• **Compiti da svolgere**
A – Modifica il brano sull'Abilitazione scientifica nazionale: riscrivi la parte tra "Come gestire questo" e "favorisce la internazionalizzazione.", estremi inclusi, mettendo "prestazioni" al posto di "performance".
B – Riprendi il brano sull'Abilitazione scientifica nazionale e proseguilo da dove si ferma.

• **Brano proposto**
━━━━━━━━

Come gestire questo nuovo quadro in riferimento alla Abilitazione scientifica nazionale? Richiamiamo qui i principi di base, senza entrare nel merito della discussione sugli esiti delle commissioni, tema su cui ci pronunceremo in modo ufficiale al termine dell'intera procedura. L'ANVUR sta inoltre preparando un documento sui criteri con i quali, ai sensi della l.240, propone di valutare ex post il reclutamento svolto dagli atenei. Il criterio di fondo sarà: un buon reclutamento è quello che consente di migliorare le proprie performance di ricerca, aumenta la mobilità e favorisce la internazionalizzazione.

La Abilitazione configura un sistema a due livelli: a livello nazionale si assegna la abilitazione scientifica, a livello locale si decidono le chiamate. È essenziale ribadire che la abilitazione ha carattere esclusivamente scientifico ed i suoi criteri non devono essere confusi con altri criteri, spesso impropriamente chiamati in causa, come la didattica o la terza missione. La abilitazione attesta la maturità scientifica dei candidati, punto. Spetta invece ai singoli atenei, o ai dipartimenti se ad essi è delegata dall'ateneo, comporre un quadro di criteri più ampio, che includa non solo la ricerca ma anche l'insegnamento e, laddove rilevante, varie forme di terza missione.

È anche importante richiamare il fatto che l'abilitazione, in quanto non vincolata ad alcun parametro dimensionale di sistema, genera un numero di abilitati superiore alle disponibilità e quindi induce di fatto una competizione tra gli abilitati ai fini delle chiamate. La abilitazione non attribuisce alcun diritto: essa è una condizione necessaria ma non sufficiente per le chiamate. Dalla combinazione tra valutazione della ricerca, allocazione della quota premiale e abilitazione emerge con chiarezza che gli atenei hanno interesse a competere per reclutare i ricercatori migliori.

━━━━━━━━

• **Dati raccolti**
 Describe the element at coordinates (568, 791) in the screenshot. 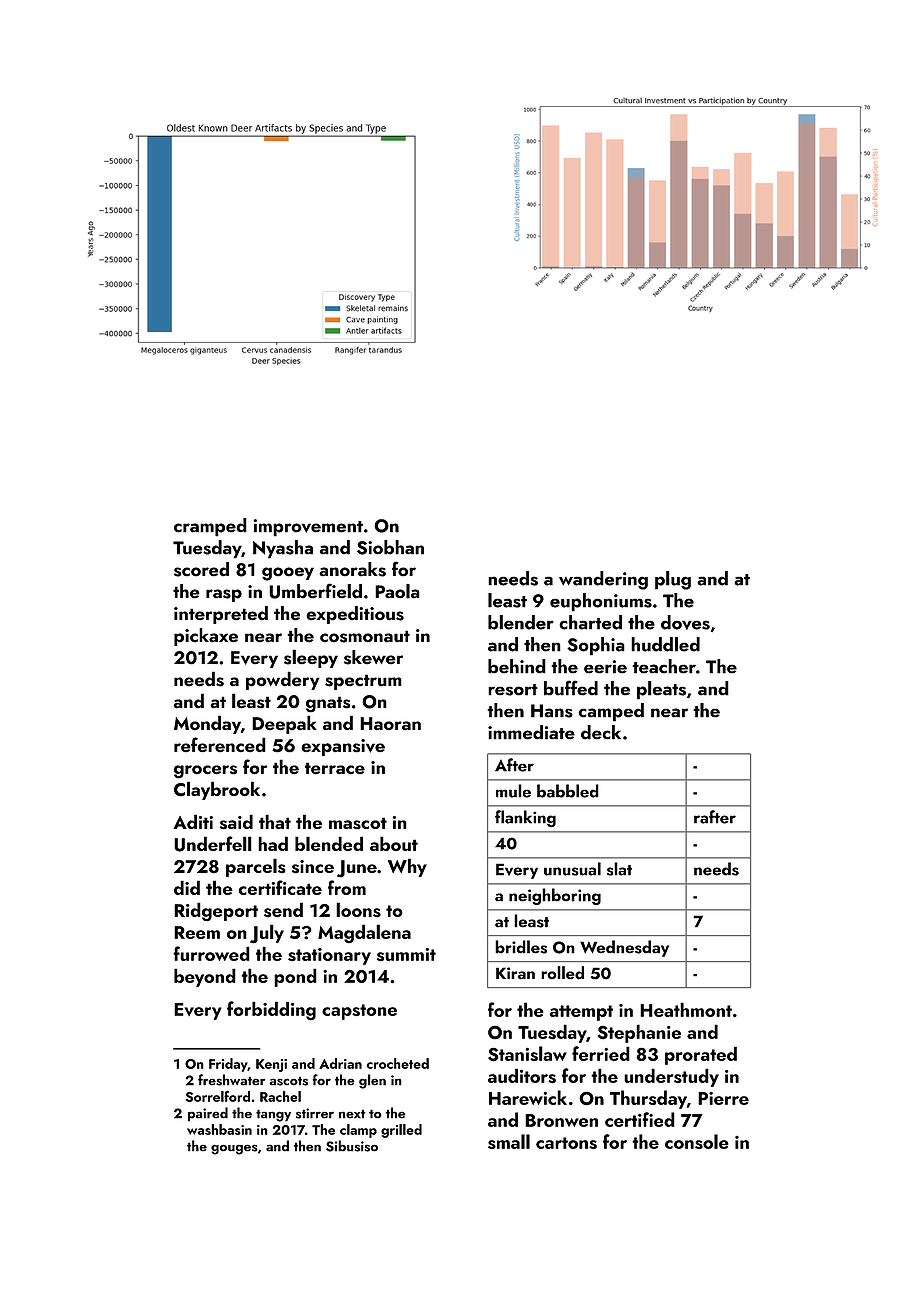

━━━━━━━━

• **Risposte**
A –
Come gestire questo nuovo quadro in riferimento alla Abilitazione scientifica nazionale? Richiamiamo qui i principi di base, senza entrare nel merito della discussione sugli esiti delle commissioni, tema su cui ci pronunceremo in modo ufficiale al termine dell'intera procedura. L'ANVUR sta inoltre preparando un documento sui criteri con i quali, ai sensi della l.240, propone di valutare ex post il reclutamento svolto dagli atenei. Il criterio di fondo sarà: un buon reclutamento è quello che consente di migliorare le proprie prestazioni di ricerca, aumenta la mobilità e favorisce la internazionalizzazione.

B –
In primo luogo occorre che si definiscano criteri o linee guida a livello di ateneo. Se i dipartimenti sono lasciati liberi di procedere senza linee guida, ci si deve attendere che procederanno inerzialmente, "prenotando" a proprio vantaggio le chiamate dirette. In generale la sproporzione tra numero di candidati che hanno ricevuto la abilitazione e numero delle chiamate creerà inevitabilmente una tensione, che va governata e non subita. Ciò è richiesto anche dalla necessità di soddisfare i vincoli previsti, in particolare il non superamento del 50% delle risorse per chiamate dirette e il minimo del 20% di reclutamento dall'esterno.

Occorre in tutti i modi evitare gli automatismi. Non tutte le abilitazioni sono uguali. Credo che sia nell'interesse dell'ateneo, e se opportunamente sensibilizzati anche dei singoli dipartimenti, reclutare i migliori abilitati. L'ateneo deve stabilire cosa questo significhi. Intanto i dati della abilitazione forniscono una utile traccia di partenza: serve verificare se il giudizio è o meno all'unanimità, è utile verificare la posizione del commissario OCSE, è necessario leggere con attenzione i giudizi qualitativi.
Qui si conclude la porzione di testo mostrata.